The prevalence of varicoceles among adolescent males ranges from 14% to 29%, with ongoing debate regarding its impact on fertility. Given the challenges in obtaining semen analyses (SA), objective fecundity measures are essential. This study aimed to explore the relationship between testicular volume differential (TVD), varicocele grade, total testicular volume (TTV), and seminal parameters, particularly total motile sperm count (TMSC).
The researchers conducted a retrospective review spanning 14 years at a single center involving 486 Tanner V adolescent males. Three hundred and four patients with palpable, non-operated left-sided varicoceles who underwent SA and ultrasound were included. Abnormal TMSC was defined by the World Health Organization 2010 criteria for minimal reference ranges. Multivariate logistic regression, receiver operating characteristic (ROC) analysis using Youden J-statistic, and descriptive statistics were employed.
Among 304 Tanner V adolescents (median age 18.0 years, median TTV 34.5cc, median TMSC 62.5 million/ejaculate), a TTV cutoff of 29.5cc predicted TMSC <9 million/ejaculate with a negative predictive value of 96.2% and odds ratio of 6.08 ([2.13-17.42], p<0.001). TVD greater than 20% did not reach statistical significance (OR 1.66, [0.41-6.62], p=0.50).
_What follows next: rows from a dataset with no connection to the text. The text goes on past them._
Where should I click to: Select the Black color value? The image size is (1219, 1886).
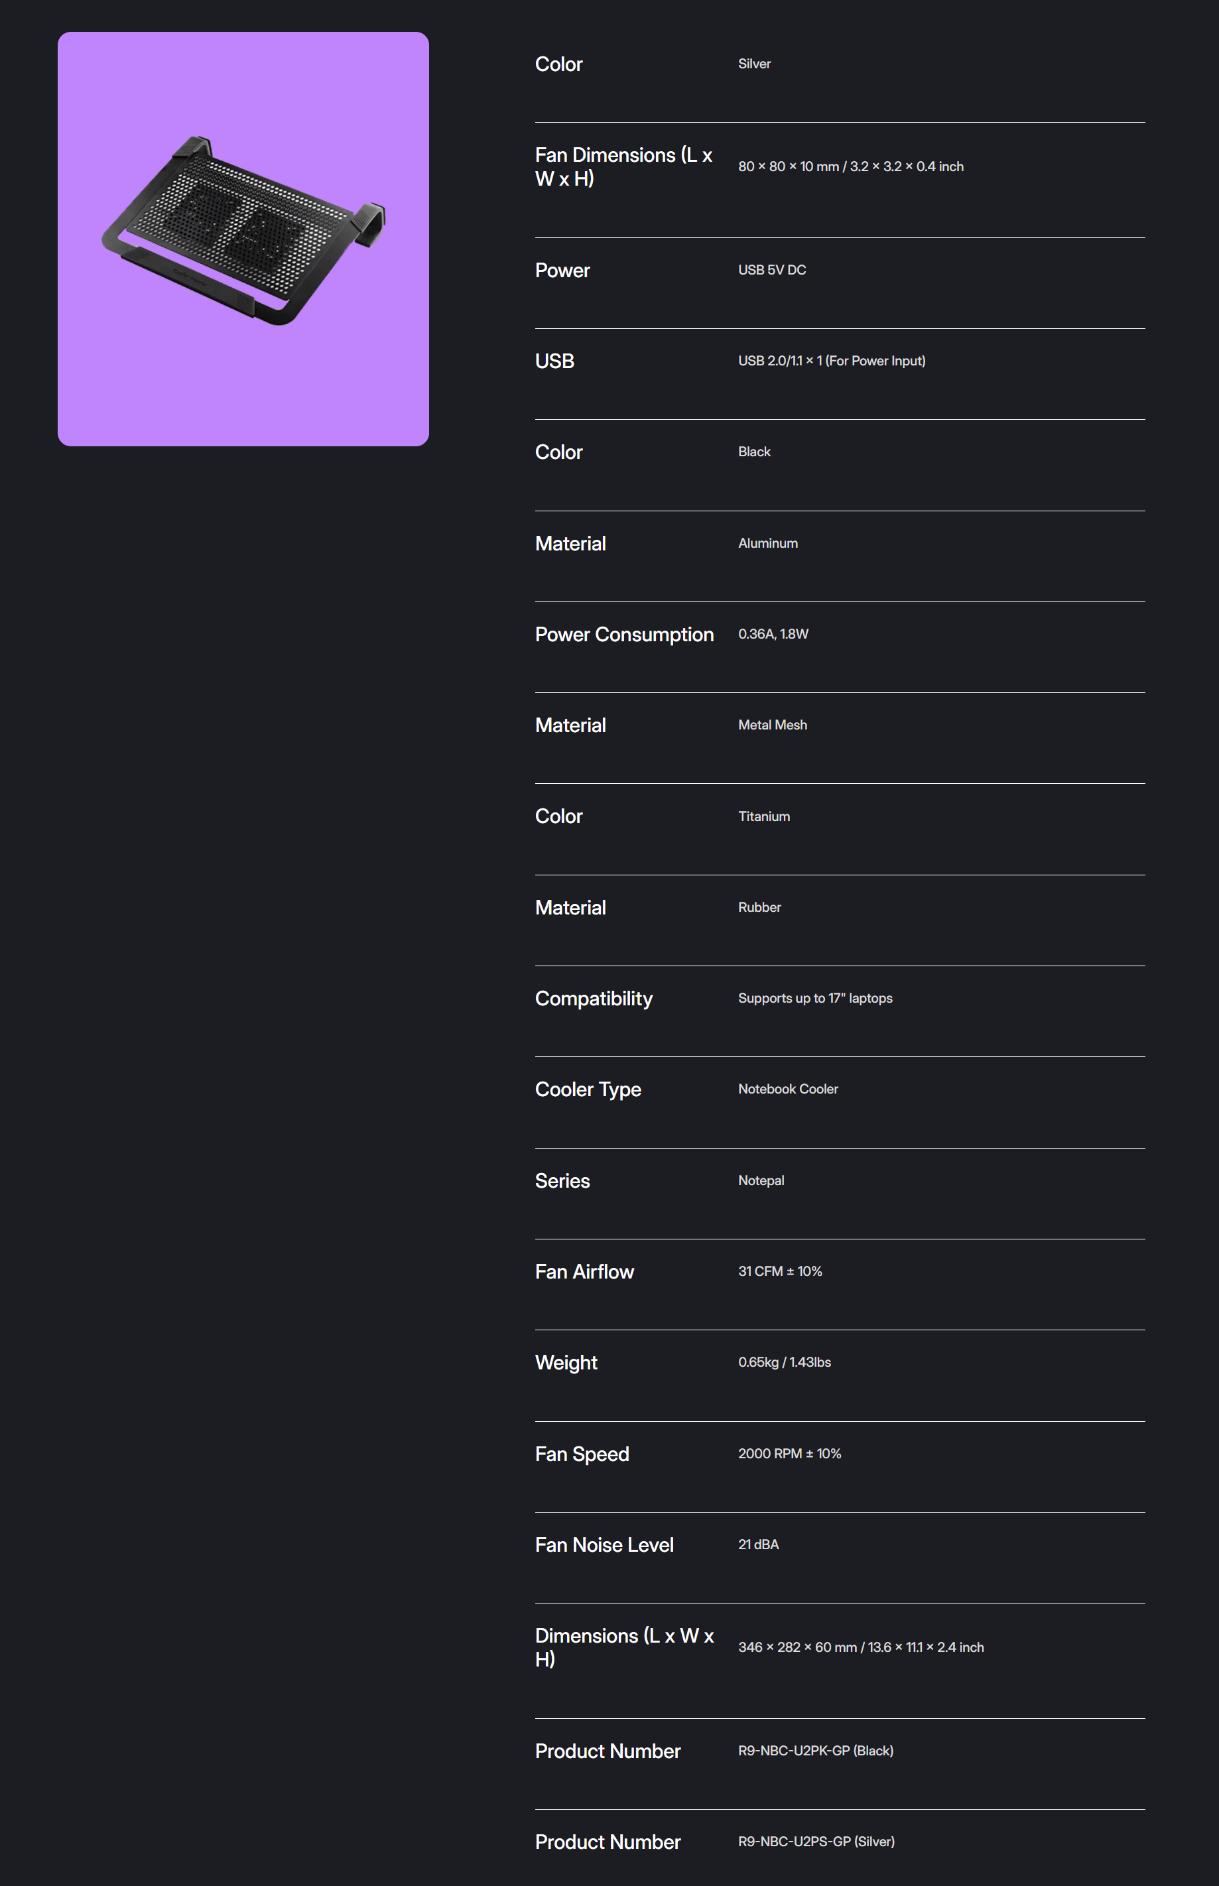click(x=754, y=452)
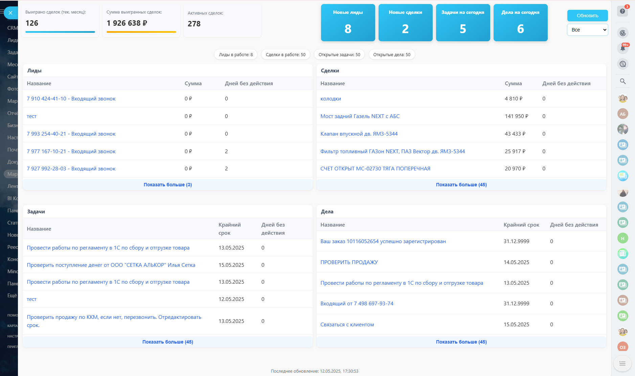
Task: Click the magnifier search icon
Action: pyautogui.click(x=622, y=81)
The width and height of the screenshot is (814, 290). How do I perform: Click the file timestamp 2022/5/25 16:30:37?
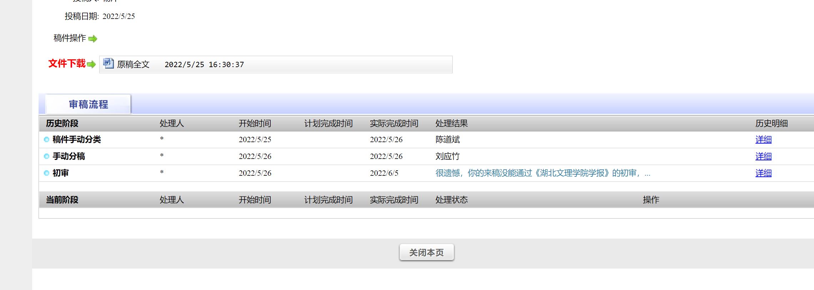click(x=204, y=65)
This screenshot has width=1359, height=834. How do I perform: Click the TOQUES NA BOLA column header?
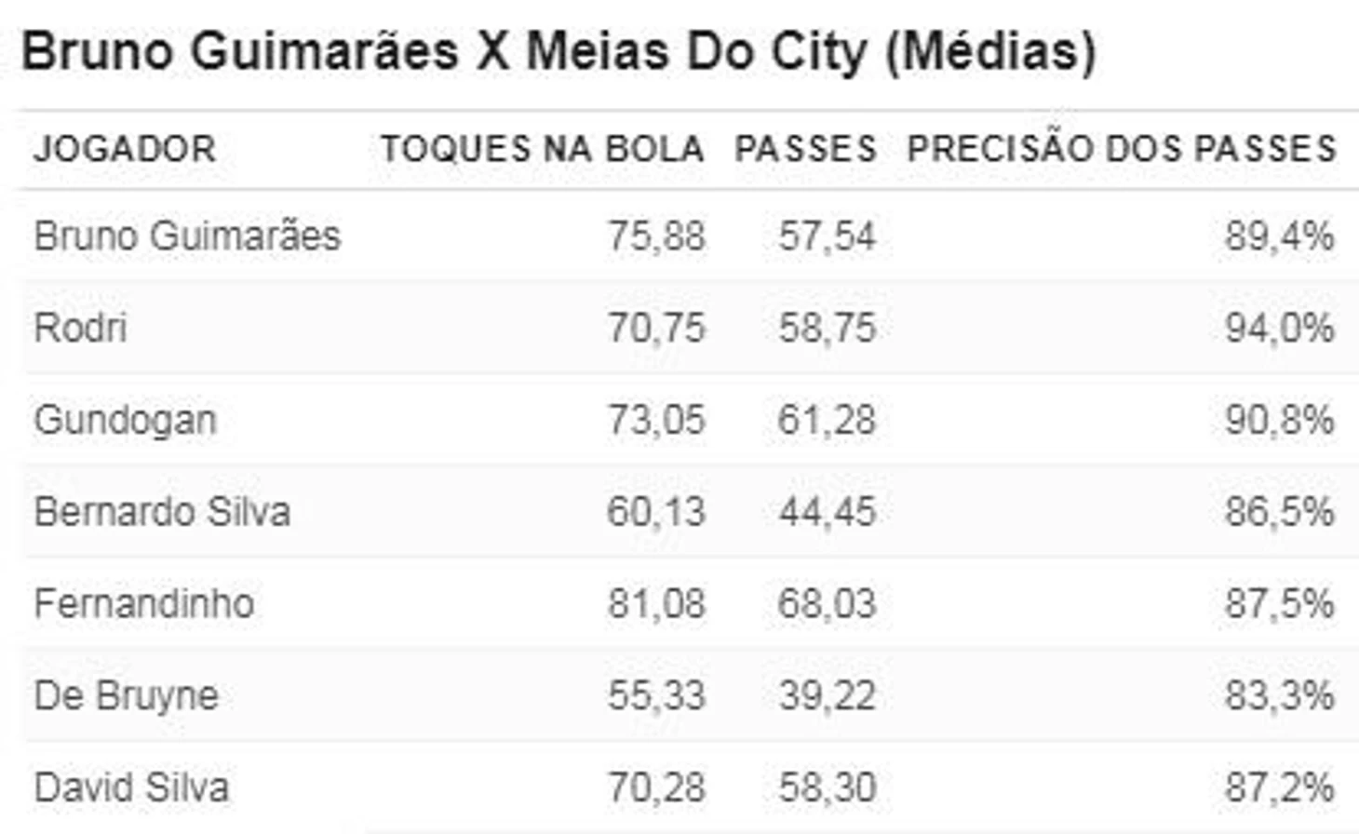[542, 149]
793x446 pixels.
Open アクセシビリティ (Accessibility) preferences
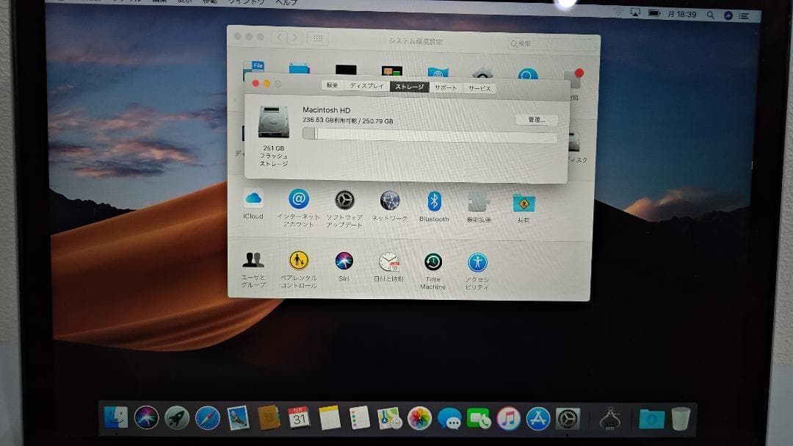[478, 261]
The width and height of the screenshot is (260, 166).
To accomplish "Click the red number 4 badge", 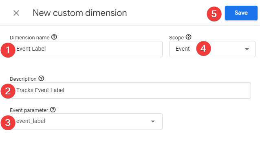I will coord(203,49).
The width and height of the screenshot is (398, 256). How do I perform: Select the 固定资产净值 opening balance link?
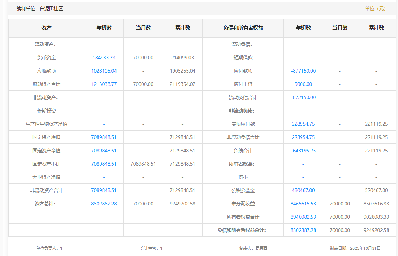coord(104,151)
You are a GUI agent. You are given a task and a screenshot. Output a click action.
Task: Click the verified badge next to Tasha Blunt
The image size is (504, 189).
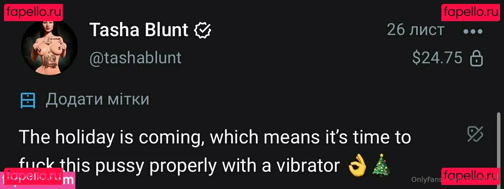click(x=203, y=30)
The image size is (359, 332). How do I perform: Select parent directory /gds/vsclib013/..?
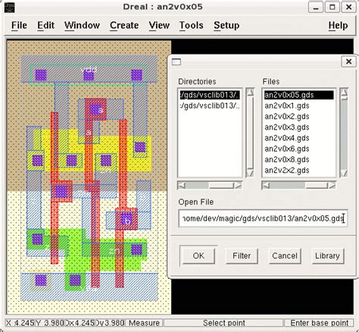click(210, 105)
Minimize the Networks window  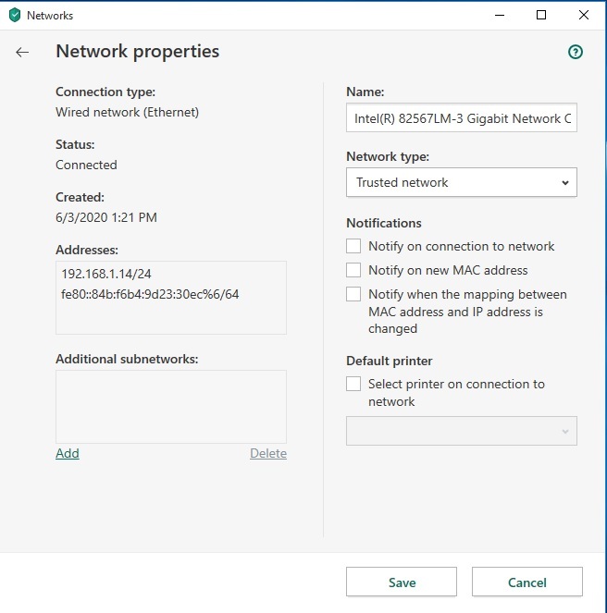pyautogui.click(x=500, y=15)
Individualized management plans are crucial in clinical practice. The findings suggest that older adolescents (17 or 18 years) with varicocele and a TTV below 29.5cc may benefit from earlier consideration of SA or surgical intervention. Conversely, those with normal TTV are at lower risk of abnormal SA. Younger patients with varicocele and TVD >20% may warrant close monitoring, deferring intervention until older ages for better TTV assessment. Given the limited predictive value of a single measurement in developing adolescents, continued monitoring and trending of patient data are emphasized. The study’s limitations include its retrospective nature and variability in correlating adolescent SA results with future paternity.
TTV less than 29.5cc markedly increased the odds of abnormal semen analysis and demonstrated a high negative predictive value. Ultrasound results can aid in risk stratification and guide discussions regarding the appropriateness of surgical intervention.